Trachyonychia is characterized by the presence of sandpaperlike nails. It manifests with brittle thin nails with longitudinal ridging, onychoschizia, and thickened hyperkeratotic cuticles. Trachyonychia typically involves multiple nails, with a peak age of onset between 3 and 12 years.21,22 There are 2 variants: the opaque type with rough longitudinal ridging, and the shiny variant with opalescent nails and pits that reflect light. The opaque variant is more common and is associated with psoriasis, whereas the shiny variant is less common and is associated with alopecia areata.23 Although most cases are idiopathic, some are associated with psoriasis and alopecia areata, as previously noted, as well as atopic dermatitis (AD) and lichen planus.22,24

Fortunately, trachyonychia does not lead to permanent nail damage or pterygium, making treatment primarily focused on addressing functional and cosmetic concerns.24 Spontaneous resolution occurs in approximately 50% of patients. In a prospective study of 11 patients with idiopathic trachyonychia, there was partial improvement in 5 of 9 patients treated with topical steroids, 1 with only petrolatum, and 1 with vitamin supplements. Complete resolution was reported in 1 patient treated with topical steroids.25 Because trachyonychia often is self-resolving, no treatment is required and a conservative approach is strongly recommended.26 Treatment options include topical corticosteroids, tazarotene, and 5-fluorouracil.
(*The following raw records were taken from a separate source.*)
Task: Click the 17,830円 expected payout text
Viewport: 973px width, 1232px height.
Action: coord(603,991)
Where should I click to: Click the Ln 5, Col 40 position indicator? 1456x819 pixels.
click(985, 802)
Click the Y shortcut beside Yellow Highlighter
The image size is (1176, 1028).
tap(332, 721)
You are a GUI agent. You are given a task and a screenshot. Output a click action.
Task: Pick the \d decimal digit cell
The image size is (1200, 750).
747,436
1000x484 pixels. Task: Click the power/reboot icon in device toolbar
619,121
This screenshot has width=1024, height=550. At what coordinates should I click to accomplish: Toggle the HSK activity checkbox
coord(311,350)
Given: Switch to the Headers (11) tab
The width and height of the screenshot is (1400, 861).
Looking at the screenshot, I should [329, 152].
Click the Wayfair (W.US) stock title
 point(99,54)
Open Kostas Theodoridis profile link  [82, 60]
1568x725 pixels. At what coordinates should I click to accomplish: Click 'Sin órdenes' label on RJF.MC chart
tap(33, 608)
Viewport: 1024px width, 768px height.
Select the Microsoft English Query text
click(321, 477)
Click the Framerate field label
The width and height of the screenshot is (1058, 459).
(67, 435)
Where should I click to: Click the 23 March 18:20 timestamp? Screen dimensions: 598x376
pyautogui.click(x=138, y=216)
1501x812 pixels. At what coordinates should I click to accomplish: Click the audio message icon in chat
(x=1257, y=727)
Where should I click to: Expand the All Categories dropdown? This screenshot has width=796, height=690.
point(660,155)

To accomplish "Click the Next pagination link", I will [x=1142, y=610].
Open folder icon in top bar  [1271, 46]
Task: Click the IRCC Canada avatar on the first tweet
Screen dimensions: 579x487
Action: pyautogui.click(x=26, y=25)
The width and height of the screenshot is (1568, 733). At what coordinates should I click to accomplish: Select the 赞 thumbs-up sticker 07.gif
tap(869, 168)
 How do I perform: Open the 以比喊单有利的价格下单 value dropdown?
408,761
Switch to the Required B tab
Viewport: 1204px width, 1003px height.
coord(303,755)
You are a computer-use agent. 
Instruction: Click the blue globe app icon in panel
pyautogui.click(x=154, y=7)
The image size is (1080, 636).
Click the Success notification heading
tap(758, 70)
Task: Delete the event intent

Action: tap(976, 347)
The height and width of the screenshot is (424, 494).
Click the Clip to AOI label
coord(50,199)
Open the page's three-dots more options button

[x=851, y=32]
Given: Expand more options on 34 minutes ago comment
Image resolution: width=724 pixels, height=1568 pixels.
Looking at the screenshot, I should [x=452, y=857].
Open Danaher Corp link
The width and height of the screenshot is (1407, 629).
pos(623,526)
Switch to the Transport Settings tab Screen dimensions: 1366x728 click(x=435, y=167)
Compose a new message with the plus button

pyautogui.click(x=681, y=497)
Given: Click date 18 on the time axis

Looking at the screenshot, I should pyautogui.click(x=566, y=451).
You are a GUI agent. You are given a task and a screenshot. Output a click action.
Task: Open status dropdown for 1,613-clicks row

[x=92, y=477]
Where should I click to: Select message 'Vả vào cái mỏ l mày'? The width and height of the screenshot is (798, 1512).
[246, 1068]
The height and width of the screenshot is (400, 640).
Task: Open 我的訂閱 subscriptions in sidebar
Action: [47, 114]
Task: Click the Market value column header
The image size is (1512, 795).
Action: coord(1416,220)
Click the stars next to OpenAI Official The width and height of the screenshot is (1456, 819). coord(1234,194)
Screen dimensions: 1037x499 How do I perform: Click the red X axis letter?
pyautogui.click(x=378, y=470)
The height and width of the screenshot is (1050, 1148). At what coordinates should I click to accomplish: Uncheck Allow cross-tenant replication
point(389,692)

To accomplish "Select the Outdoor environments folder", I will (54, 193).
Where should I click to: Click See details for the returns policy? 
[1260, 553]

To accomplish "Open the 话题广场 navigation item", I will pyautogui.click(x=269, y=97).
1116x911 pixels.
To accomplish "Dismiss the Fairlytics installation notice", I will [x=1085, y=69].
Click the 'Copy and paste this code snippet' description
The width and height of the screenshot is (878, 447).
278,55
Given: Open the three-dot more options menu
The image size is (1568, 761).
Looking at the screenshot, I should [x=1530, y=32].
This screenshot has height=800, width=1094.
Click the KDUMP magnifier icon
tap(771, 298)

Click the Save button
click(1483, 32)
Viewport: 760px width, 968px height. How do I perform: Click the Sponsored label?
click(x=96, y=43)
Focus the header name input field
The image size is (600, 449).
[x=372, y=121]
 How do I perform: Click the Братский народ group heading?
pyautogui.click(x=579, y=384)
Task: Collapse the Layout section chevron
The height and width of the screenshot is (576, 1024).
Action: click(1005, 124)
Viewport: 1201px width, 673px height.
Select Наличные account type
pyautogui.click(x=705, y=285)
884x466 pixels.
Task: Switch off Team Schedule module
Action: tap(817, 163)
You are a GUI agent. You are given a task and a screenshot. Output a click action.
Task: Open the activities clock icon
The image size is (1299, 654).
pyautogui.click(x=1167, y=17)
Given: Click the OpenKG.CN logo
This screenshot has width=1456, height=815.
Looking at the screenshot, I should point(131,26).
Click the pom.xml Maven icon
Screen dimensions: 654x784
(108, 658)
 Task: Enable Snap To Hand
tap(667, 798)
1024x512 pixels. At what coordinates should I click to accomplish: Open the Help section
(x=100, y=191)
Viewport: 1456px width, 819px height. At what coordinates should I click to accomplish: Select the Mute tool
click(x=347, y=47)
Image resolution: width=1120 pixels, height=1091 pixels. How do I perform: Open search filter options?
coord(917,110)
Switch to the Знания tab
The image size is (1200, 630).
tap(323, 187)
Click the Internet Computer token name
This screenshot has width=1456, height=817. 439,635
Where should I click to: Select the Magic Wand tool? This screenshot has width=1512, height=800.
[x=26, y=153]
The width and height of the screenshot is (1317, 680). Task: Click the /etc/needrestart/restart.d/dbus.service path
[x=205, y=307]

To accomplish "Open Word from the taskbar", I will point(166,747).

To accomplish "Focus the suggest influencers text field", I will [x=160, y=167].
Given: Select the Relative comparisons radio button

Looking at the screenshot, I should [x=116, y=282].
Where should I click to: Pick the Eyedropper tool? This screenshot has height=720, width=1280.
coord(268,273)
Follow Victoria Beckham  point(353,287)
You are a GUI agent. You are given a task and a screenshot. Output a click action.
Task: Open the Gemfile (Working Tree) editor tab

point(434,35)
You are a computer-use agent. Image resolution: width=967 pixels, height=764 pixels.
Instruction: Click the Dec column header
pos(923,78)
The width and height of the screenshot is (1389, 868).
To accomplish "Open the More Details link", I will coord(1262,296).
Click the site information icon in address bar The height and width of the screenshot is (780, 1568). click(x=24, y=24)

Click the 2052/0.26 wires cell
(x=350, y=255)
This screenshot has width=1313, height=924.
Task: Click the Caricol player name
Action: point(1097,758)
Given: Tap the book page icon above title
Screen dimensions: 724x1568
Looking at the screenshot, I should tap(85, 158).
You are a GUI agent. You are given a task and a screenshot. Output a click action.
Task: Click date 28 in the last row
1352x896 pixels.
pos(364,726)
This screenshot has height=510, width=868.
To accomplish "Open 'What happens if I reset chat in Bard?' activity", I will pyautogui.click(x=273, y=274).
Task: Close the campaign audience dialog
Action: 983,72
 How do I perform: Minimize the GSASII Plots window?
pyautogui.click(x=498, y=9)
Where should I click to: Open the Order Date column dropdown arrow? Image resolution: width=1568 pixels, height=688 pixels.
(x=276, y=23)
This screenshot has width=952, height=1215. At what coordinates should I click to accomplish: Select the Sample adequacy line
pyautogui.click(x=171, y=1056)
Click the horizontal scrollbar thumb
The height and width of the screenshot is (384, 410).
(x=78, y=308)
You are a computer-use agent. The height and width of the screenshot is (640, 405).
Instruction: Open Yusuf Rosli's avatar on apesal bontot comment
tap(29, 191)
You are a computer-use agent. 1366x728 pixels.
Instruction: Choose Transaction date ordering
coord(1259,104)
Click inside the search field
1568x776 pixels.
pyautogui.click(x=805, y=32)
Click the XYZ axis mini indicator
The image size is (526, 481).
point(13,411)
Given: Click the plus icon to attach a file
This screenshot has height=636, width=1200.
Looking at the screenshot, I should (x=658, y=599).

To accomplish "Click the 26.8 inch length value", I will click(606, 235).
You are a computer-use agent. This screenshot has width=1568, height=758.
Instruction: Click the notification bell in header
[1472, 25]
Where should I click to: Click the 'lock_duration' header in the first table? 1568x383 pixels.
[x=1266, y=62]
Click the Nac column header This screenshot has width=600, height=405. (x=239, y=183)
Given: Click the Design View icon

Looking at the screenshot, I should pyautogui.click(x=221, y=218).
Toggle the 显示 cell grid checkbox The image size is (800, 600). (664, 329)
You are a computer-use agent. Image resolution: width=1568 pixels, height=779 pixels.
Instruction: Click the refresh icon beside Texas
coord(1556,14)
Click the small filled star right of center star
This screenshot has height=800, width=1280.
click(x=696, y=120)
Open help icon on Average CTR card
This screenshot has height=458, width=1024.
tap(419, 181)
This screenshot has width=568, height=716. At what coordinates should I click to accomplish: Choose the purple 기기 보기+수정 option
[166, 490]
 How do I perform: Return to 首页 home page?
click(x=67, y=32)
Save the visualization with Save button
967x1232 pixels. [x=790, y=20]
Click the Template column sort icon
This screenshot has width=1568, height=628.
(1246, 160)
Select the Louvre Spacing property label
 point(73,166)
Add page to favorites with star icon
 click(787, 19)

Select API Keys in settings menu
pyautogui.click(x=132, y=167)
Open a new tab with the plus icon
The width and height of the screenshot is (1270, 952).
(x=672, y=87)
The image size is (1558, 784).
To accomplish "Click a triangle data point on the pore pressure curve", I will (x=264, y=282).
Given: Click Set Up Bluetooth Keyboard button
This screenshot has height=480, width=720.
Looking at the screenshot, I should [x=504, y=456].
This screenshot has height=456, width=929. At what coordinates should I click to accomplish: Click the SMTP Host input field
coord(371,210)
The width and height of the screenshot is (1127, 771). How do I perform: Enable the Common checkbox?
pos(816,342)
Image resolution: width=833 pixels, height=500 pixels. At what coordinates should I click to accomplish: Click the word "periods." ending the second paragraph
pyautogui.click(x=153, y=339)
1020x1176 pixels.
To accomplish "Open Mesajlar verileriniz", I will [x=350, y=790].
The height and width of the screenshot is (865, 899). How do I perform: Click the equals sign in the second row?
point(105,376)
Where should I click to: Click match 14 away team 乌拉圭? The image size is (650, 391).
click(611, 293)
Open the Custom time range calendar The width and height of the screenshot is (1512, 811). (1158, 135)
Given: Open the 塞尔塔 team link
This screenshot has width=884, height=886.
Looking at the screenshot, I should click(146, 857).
Intralesional triamcinolone, systemic cyclosporine, retinoids, systemic corticosteroids, and tofacitinib have been described in case reports, though none of these have been shown to be 100% efficacious.24

Nail Lichen Striatus

Lichen striatus involving the nail is uncommon and is characterized by onycholysis, longitudinal ridging, ­splitting, and fraying, as well as what appears to be a subungual tumor. It can encompass the entire nail or may be isolated to a portion of the nail (Figure 2). Usually, a Blaschko-linear array of flesh-colored papules on the more proximal digit directly adjacent to the nail dystrophy will be seen, though nail findings can occur in ­isolation.27-29 The underlying pathophysiology is not clear; however, one hypothesis is that a triggering event, such as trauma, induces the expression of antigens that elicit a self-limiting immune-mediated response by CD8 T lymphocytes.30

FIGURE 2. Lichen striatus in a 6-year-old boy with multiple fleshcolored papules in a Blaschko-linear distribution (arrows) as well as onychodystrophy and subungual hyperkeratosis of the nail. Republished under the Creative Commons Attribution (CC BY 4.0).27

Generally, nail lichen striatus spontaneously resolves in 1 to 2 years without treatment. In a prospective study of 5 patients with nail lichen striatus, the median time to resolution was 22.6 months (range, 10–30 months).31 Topical steroids may be used for pruritus. In one case report, a 3-year-old boy with nail lichen striatus of 4 months’ duration was treated with tacrolimus ointment 0.03% daily for 3 months.28

Nail AD

Nail changes with AD may be more common in adults than children or are underreported. In a study of 777 adults with AD, nail dystrophy was present in 124 patients (16%), whereas in a study of 250 pediatric patients with AD (aged 0-2 years), nail dystrophy was present in only 4 patients.32,33

Periungual inflammation from AD causes the nail changes.34 In a cross-sectional study of 24 pediatric patients with nail dystrophy due to AD, transverse grooves (Beau lines) were present in 25% (6/24), nail pitting in 16.7% (4/24), koilonychia in 16.7% (4/24), trachyonychia in 12.5% (3/24), leukonychia in 12.5% (3/24), brachyonychia in 8.3% (2/24), melanonychia in 8.3% (2/24), onychomadesis in 8.3% (2/24), onychoschizia in 8.3% (2/24), and onycholysis in 8.3% (2/24). There was an association between disease severity and presence of toenail dystrophy (P=.03).35

Topical steroids with or without occlusion can be used to treat nail changes. Although there is limited literature describing the treatment of nail AD in children, a 61-year-old man with nail changes associated with AD achieved resolution with 3 months of treatment with dupilumab.36 Anecdotally, most patients will improve with usual cutaneous AD management.